→ Extrait du document:
*-*-*

Retour à une approche plus souple à l'Assemblée
L'Assemblée nationale a fortement atténué, voire supprimé, certaines dispositions de la proposition de loi, seul quatre articles sur dix figurant en définitive dans le texte adopté. L'essentiel des modifications s'est fait en commission des lois, seul un amendement ayant été adopté en séance publique. Les députés ont notamment rétabli les obligations incombant aux communes de moins de 5.000 habitants, qu'elles soient ou non membres d'un EPCI comptant une commune de plus de 5.000 habitants. De même, l'Assemblée a supprimé la prise en compte des places au titre de la loi SRU, ainsi que la majoration - de 150 à 200 euros - de la taxe annuelle sur les résidences mobiles terrestres occupées à titre d'habitat principal.

*-*-*

→ Données fournies:
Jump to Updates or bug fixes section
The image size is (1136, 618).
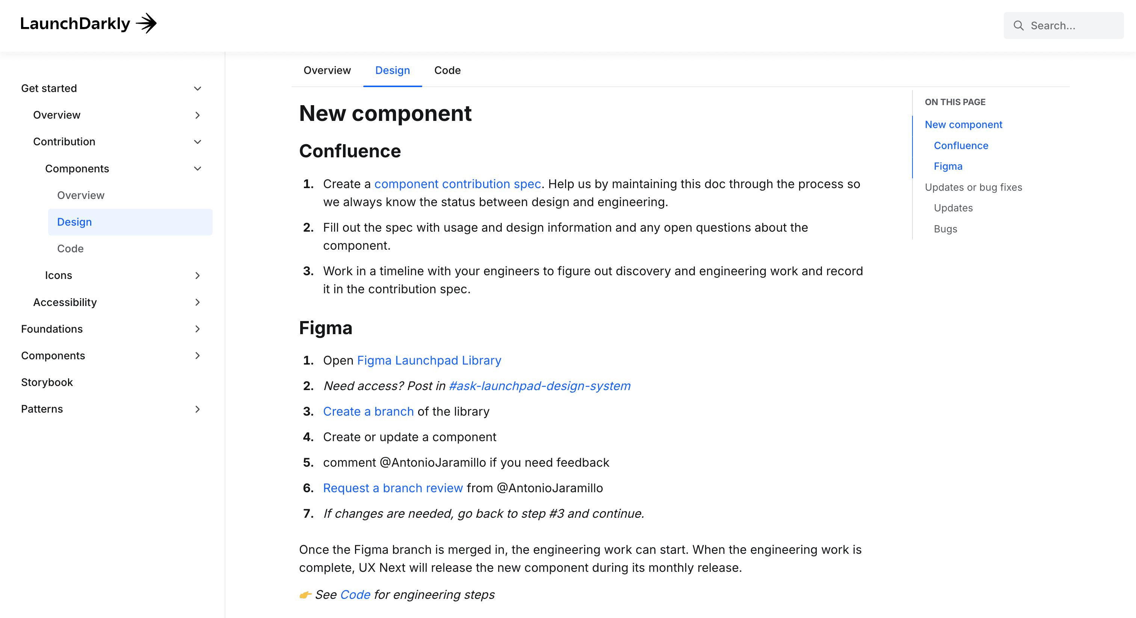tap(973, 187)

*-*-*

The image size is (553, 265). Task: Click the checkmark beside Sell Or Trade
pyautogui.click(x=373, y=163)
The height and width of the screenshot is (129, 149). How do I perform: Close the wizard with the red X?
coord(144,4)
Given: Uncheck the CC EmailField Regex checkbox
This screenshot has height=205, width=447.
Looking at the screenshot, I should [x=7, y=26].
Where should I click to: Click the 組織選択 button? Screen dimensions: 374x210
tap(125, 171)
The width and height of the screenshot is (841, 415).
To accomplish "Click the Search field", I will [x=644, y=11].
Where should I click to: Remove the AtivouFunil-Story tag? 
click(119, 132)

*-*-*

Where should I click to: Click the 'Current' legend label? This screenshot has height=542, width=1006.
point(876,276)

*-*-*

→ Consignes:
Recopiez fidèlement le passage de l'extrait sur la proposition de loi, depuis «Retour à une» jusqu'à «titre d'habitat principal.» inclus.

→ Corrigé:
Retour à une approche plus souple à l'Assemblée
L'Assemblée nationale a fortement atténué, voire supprimé, certaines dispositions de la proposition de loi, seul quatre articles sur dix figurant en définitive dans le texte adopté. L'essentiel des modifications s'est fait en commission des lois, seul un amendement ayant été adopté en séance publique. Les députés ont notamment rétabli les obligations incombant aux communes de moins de 5.000 habitants, qu'elles soient ou non membres d'un EPCI comptant une commune de plus de 5.000 habitants. De même, l'Assemblée a supprimé la prise en compte des places au titre de la loi SRU, ainsi que la majoration - de 150 à 200 euros - de la taxe annuelle sur les résidences mobiles terrestres occupées à titre d'habitat principal.